Goal of the exercise
Take the lines from the line containing "Image resolution: width=1261" through the end of the entries and output them exactly, with no pictures and nothing more.

Material for the task
___

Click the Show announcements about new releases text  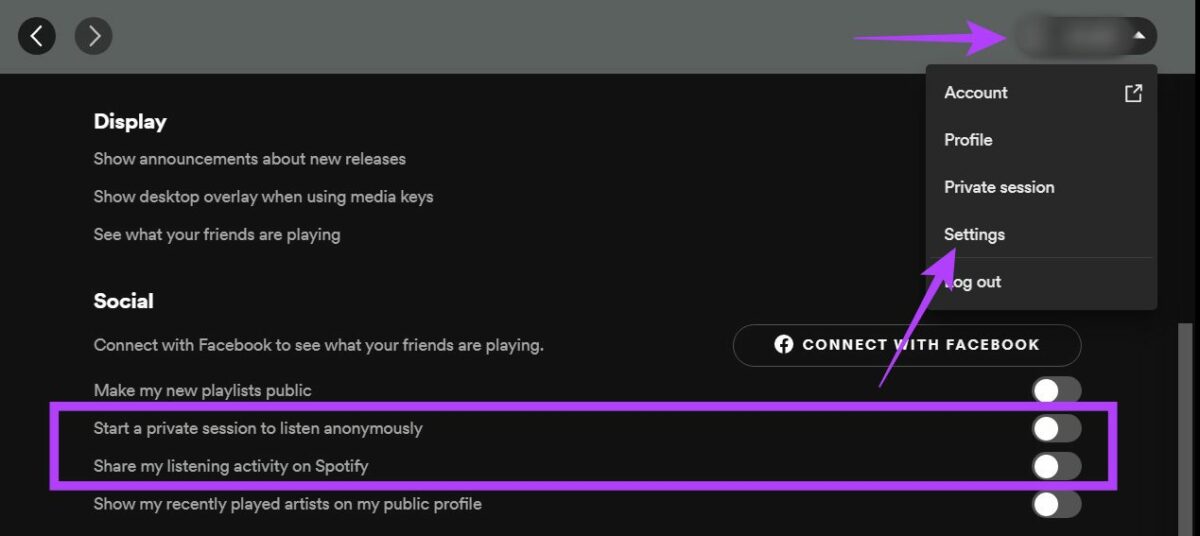[249, 159]
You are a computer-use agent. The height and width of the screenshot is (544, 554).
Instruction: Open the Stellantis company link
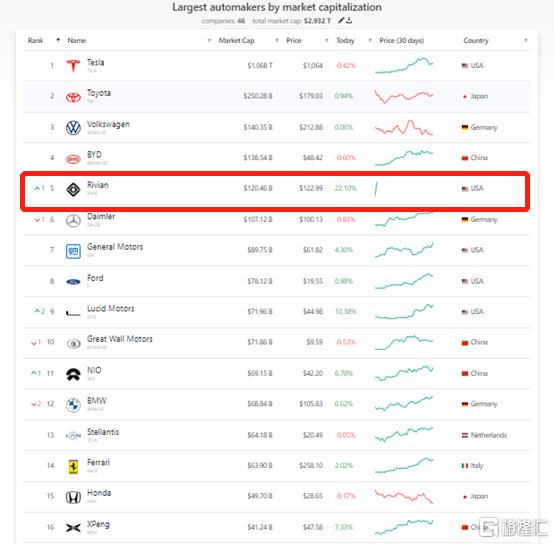tap(103, 432)
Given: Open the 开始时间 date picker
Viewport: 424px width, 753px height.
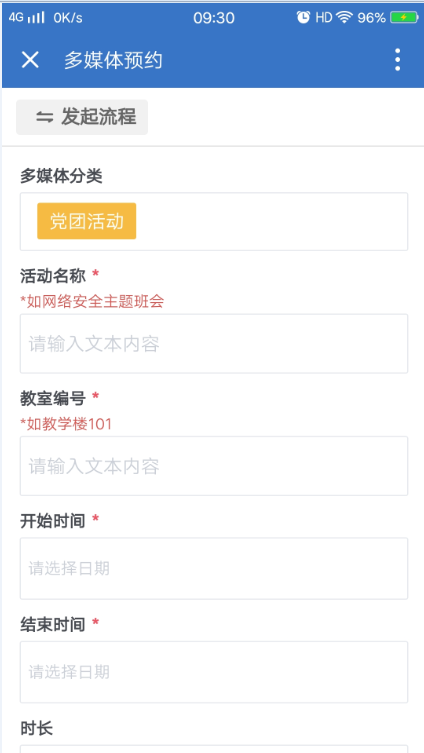Looking at the screenshot, I should pos(214,569).

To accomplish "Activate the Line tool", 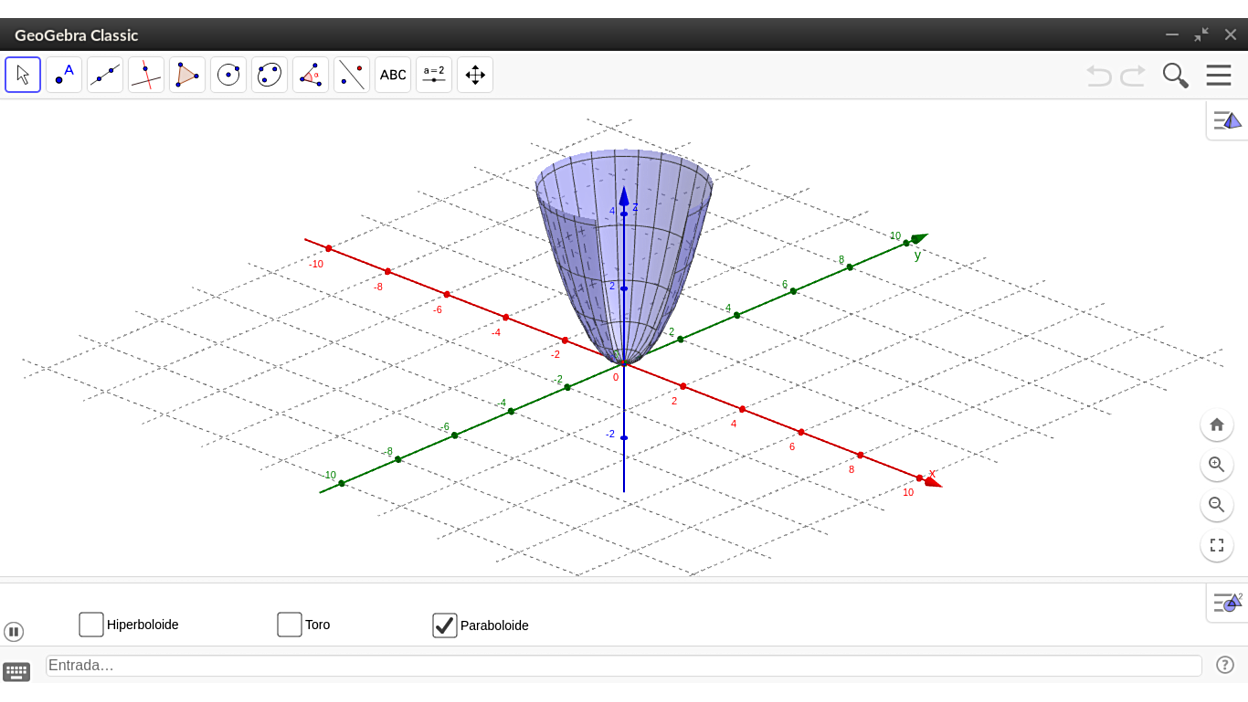I will [x=104, y=74].
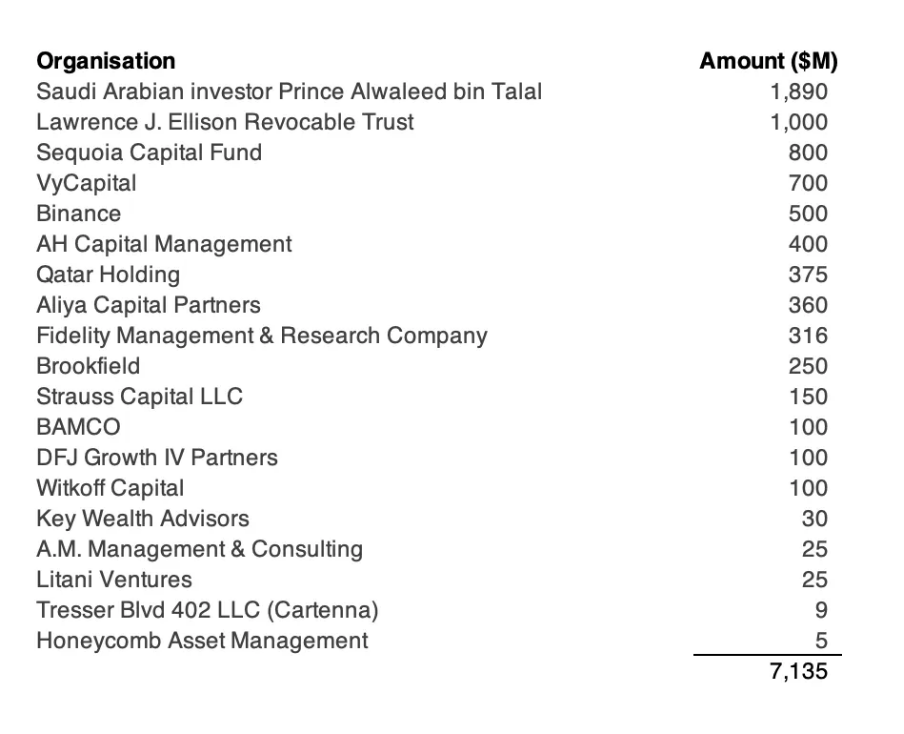
Task: Click the Binance organisation name
Action: (78, 214)
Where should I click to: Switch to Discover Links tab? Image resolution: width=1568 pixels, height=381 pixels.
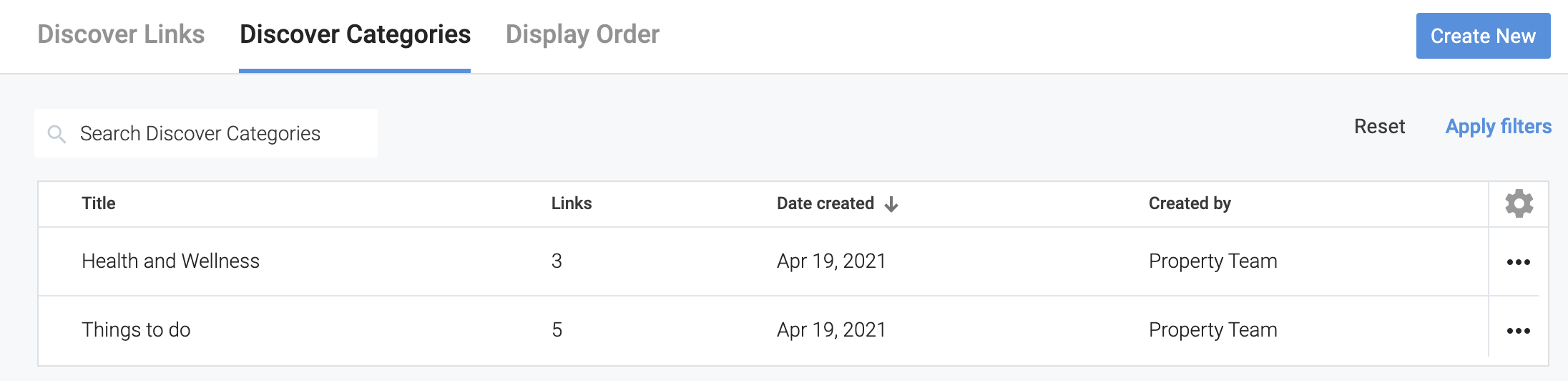[121, 34]
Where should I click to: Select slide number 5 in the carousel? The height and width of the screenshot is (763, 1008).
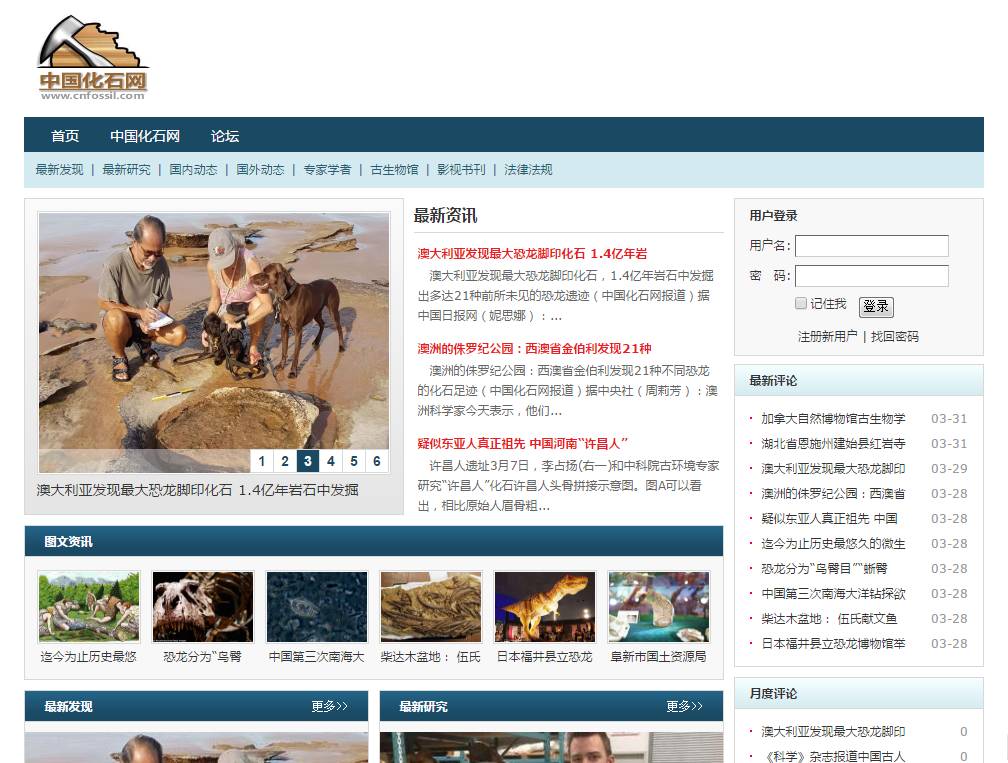point(353,461)
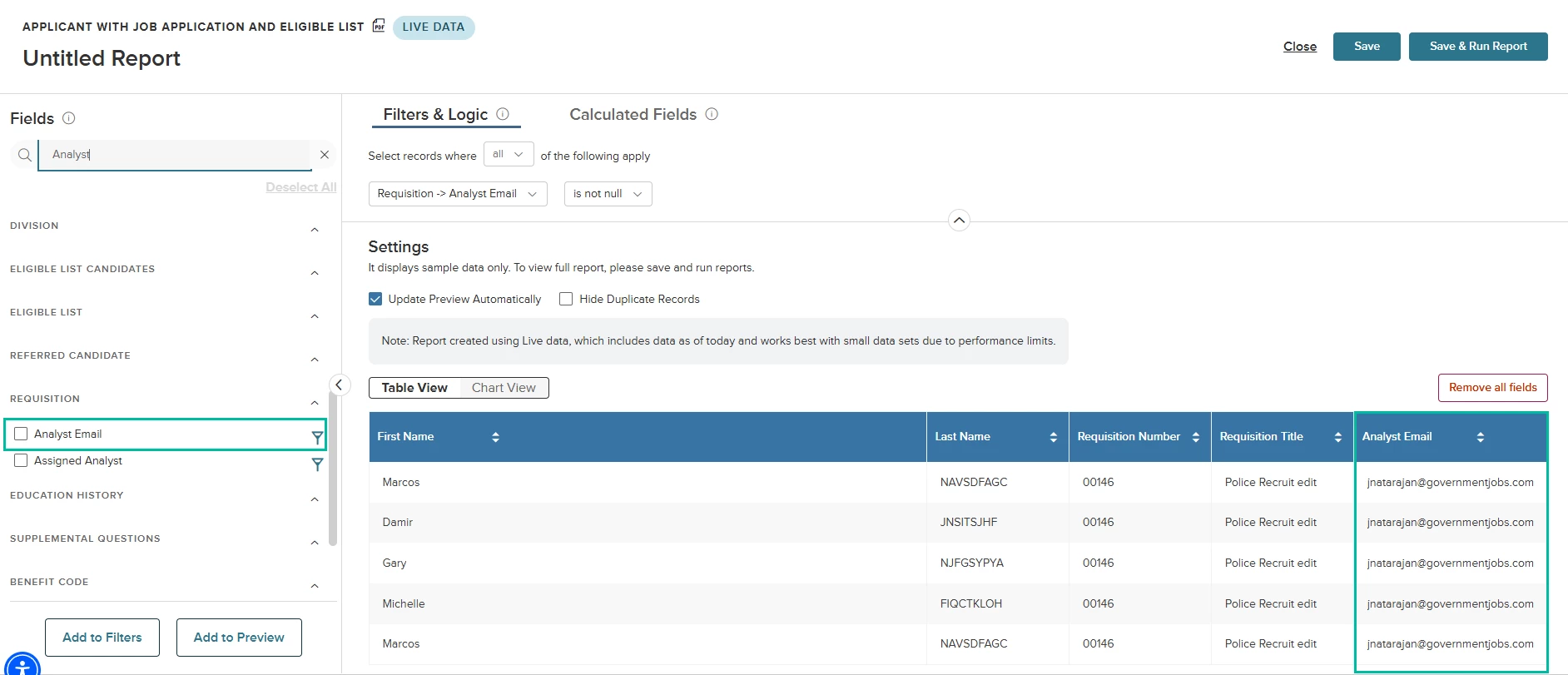Click the filter funnel icon for Assigned Analyst
The height and width of the screenshot is (675, 1568).
[x=317, y=464]
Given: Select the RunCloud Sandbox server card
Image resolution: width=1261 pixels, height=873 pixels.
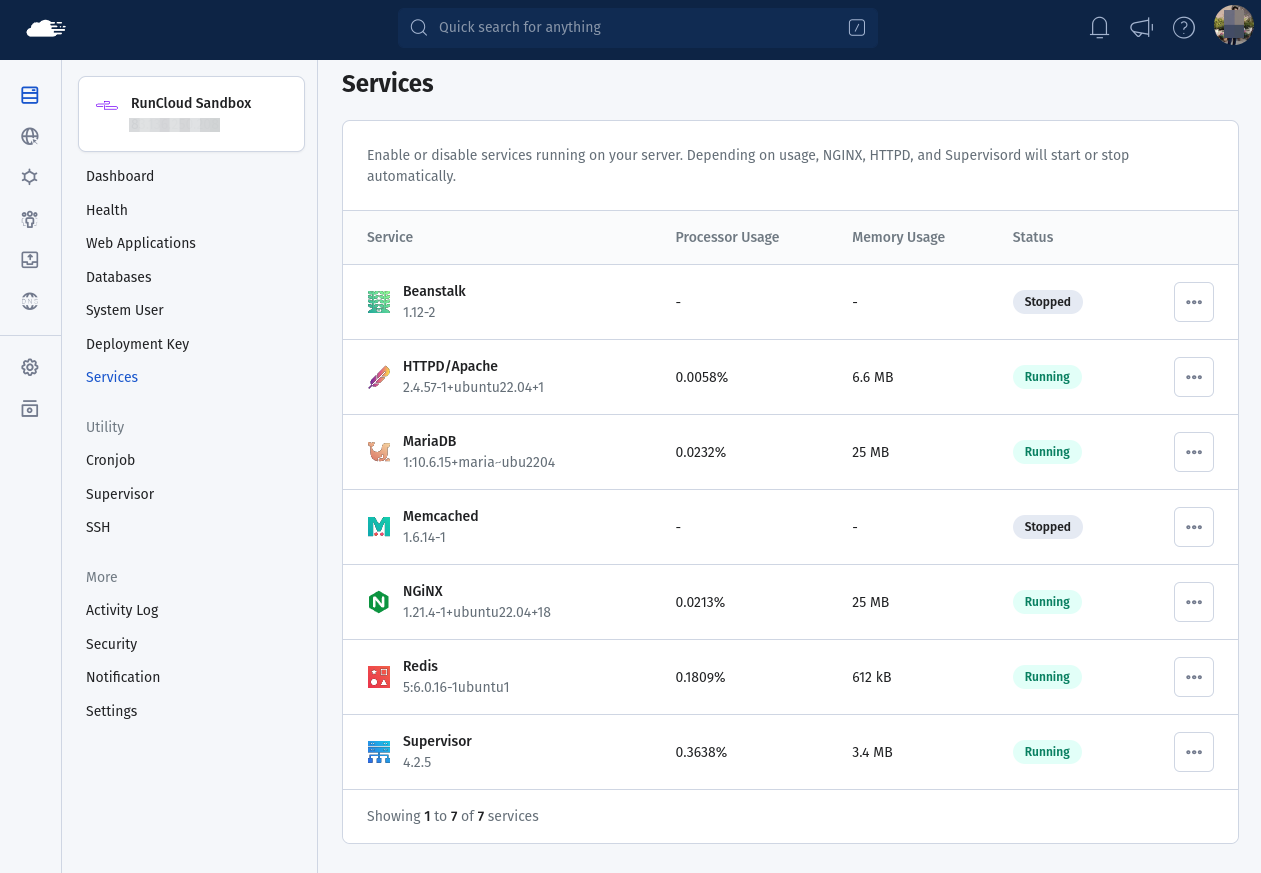Looking at the screenshot, I should coord(191,114).
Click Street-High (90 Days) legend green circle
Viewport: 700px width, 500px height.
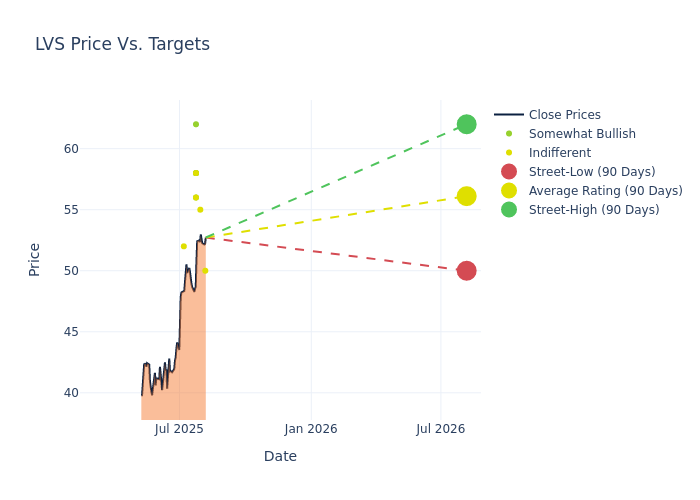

___

Response area
Image resolution: width=1261 pixels, height=873 pixels.
Looking at the screenshot, I should coord(191,114).
Click Street-High (90 Days) legend green circle
Viewport: 700px width, 500px height.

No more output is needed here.